Submitted by daanikp t3_zqoec7 in BuyItForLife
Reply to comment by DiaMat2040 in My mom’s 50 year old magnifier from the CCCP era. The star is a state quality mark of the USSR which works as a certification of quality. by daanikp
General build quality in the USSR was terrible.
Here's an article with a lot of academic sources discussing the overall low quality of Soviet consumer goods: https://nintil.com/the-soviet-union-durable-goods/
If something was for military or government use, it was generally pretty good. Otherwise, you got whatever crap the local factory spat out, because there was no competition.
I find that in the past this was true, but many products I find today are made very very cheaply, even good quality brands I have bought before are breaking. It feels like we ended up with the same result just with more steps and more waste. So I am thinking maybe there needs to be some oversight in quality of consumer goods again to decrease waste and increase durability.
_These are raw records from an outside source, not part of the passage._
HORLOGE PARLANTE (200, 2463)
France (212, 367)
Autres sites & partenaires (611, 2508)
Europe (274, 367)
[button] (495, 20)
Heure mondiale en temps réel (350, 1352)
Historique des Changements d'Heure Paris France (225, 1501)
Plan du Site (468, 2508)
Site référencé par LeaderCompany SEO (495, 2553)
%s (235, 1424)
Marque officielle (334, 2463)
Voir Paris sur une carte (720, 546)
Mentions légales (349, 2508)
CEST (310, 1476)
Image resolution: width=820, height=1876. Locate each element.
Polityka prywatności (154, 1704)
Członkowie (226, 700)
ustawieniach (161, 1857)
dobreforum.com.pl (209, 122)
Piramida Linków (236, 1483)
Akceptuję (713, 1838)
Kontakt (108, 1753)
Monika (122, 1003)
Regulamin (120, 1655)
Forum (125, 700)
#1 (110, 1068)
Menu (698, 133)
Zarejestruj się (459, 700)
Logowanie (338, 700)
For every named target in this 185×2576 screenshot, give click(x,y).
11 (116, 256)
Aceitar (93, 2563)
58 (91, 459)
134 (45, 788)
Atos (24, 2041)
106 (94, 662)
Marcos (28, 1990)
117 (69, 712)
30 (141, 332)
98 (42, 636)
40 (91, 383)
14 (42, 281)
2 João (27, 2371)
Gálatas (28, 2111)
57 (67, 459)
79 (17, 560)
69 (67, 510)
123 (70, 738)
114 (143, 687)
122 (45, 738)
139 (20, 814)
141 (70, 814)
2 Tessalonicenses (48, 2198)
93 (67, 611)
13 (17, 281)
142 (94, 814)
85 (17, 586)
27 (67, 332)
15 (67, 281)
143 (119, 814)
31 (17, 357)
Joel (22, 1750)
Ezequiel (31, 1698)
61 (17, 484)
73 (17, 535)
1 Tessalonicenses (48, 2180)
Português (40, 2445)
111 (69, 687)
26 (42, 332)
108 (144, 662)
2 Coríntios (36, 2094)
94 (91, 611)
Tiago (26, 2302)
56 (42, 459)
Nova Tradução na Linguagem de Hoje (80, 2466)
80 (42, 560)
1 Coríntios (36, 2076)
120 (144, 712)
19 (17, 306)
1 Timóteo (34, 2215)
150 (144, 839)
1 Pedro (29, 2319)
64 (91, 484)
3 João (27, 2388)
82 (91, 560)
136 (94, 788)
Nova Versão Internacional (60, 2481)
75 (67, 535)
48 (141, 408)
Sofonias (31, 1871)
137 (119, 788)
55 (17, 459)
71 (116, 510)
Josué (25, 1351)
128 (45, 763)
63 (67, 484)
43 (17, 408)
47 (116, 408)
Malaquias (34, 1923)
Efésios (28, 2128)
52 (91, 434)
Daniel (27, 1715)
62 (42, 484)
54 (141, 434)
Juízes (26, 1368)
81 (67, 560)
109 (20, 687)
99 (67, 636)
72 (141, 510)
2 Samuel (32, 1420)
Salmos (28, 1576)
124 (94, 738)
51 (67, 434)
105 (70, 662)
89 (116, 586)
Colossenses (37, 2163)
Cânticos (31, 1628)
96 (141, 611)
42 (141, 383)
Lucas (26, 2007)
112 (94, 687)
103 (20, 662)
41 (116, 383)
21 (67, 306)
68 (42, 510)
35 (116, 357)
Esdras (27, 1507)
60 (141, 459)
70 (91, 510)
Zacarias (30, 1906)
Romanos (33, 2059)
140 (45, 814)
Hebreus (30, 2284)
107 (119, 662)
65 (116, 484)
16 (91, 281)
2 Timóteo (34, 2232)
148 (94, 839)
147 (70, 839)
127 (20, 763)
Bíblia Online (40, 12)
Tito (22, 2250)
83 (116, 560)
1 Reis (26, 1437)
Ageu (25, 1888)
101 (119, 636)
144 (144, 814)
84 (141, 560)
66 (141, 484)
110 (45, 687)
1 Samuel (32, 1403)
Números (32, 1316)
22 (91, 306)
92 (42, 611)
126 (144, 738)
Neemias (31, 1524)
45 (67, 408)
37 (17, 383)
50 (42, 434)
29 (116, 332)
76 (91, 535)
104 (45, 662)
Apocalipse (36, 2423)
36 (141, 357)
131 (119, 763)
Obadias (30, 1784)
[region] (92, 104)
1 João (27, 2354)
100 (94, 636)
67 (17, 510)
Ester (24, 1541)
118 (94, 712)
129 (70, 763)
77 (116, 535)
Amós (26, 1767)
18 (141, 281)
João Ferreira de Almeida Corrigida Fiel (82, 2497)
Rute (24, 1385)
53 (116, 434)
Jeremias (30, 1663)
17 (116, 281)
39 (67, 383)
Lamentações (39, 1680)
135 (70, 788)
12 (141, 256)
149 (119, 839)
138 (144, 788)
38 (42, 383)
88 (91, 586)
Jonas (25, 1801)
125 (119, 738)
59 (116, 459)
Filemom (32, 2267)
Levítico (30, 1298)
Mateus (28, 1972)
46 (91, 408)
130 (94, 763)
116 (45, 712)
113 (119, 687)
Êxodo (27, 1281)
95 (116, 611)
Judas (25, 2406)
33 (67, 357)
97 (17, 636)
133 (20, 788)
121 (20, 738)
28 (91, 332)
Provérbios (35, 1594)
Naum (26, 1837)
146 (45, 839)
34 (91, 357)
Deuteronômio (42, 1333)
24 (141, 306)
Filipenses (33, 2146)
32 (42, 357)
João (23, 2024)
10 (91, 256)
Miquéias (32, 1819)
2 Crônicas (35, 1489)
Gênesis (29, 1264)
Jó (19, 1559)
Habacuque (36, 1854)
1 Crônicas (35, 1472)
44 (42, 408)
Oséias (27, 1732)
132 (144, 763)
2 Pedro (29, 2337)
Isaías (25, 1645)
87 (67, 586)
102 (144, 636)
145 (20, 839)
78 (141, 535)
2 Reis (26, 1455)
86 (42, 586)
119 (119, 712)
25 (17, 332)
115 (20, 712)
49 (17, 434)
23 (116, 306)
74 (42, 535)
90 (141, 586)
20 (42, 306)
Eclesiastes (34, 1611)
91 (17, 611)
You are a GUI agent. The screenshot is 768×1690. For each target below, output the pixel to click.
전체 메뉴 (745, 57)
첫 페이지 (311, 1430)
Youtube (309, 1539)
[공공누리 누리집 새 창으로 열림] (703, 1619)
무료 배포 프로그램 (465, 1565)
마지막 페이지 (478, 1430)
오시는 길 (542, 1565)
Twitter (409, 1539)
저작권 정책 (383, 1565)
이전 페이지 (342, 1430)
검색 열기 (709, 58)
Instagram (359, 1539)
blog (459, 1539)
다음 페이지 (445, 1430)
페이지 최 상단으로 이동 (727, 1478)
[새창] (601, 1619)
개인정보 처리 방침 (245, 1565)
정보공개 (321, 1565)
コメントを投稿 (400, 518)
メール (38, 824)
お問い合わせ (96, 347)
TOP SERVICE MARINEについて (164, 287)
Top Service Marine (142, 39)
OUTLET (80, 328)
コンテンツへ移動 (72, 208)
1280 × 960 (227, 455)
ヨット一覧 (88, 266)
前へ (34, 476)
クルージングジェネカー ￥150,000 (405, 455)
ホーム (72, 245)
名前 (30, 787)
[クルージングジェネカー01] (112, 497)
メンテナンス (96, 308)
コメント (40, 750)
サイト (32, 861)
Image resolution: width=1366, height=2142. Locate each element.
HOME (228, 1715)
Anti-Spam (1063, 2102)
Sure, but then everything you want to buy will be 2-3x more costly.
You can find long-lasting stuff without issue. It just costs a lot more. Durability costs money.
I wouldn’t say “without issue.” You have to hack your way through mounds of junk and a high price is no guarantee of quality.
Not really. You either buy commercial or you can find which particular brands are fine.
High price doesn't necessarily mean high quality, but low price is a guarantee of low quality.
Surely you have read this sub enough to know that’s not true.
Yes, it is.
There's just a lot of people here who don't know what they are talking about pretending to be experts.
It's not like consumer goods manufacturers are making insane margins. Single digit operating profit is pretty normal in that industry.
The question is just "do consumers want to pay more for quality," and the answer is virtually always "not really."
The bulletproof appliances at your grandparents' house cost a FORTUNE back then compared to what people earned: https://www.aei.org/carpe-diem/appliance-shopping-1959-vs-2012/
The cost of a washer/dryer set in 1959 represented 181.8 hours of work at the average hourly wage.
A washer/dryer set in 2012 represented 31 hours of work at the average hourly wage.
The newer model might only last 5-10 years instead of a lifetime. But businesses realized that that's fine for most consumers. Maybe even preferable - "I'll move before then; I don't want to pay extra so the next owner doesn't have to buy a washer and dryer."
Not because there was no competition. There’s plenty of competition for the crap we are surrounded by today, always 50 different brands of everything.
I'm talking about USSR products. In the USSR, there was genuinely no competition. No branding. Literally whatever your local factory churned out.
USA: Tyson, Purdue, oscar meyer, store brand chicken, etc. available nationwide
I meant the lack of competition wasn’t the problem. It was more about prioritizing resources.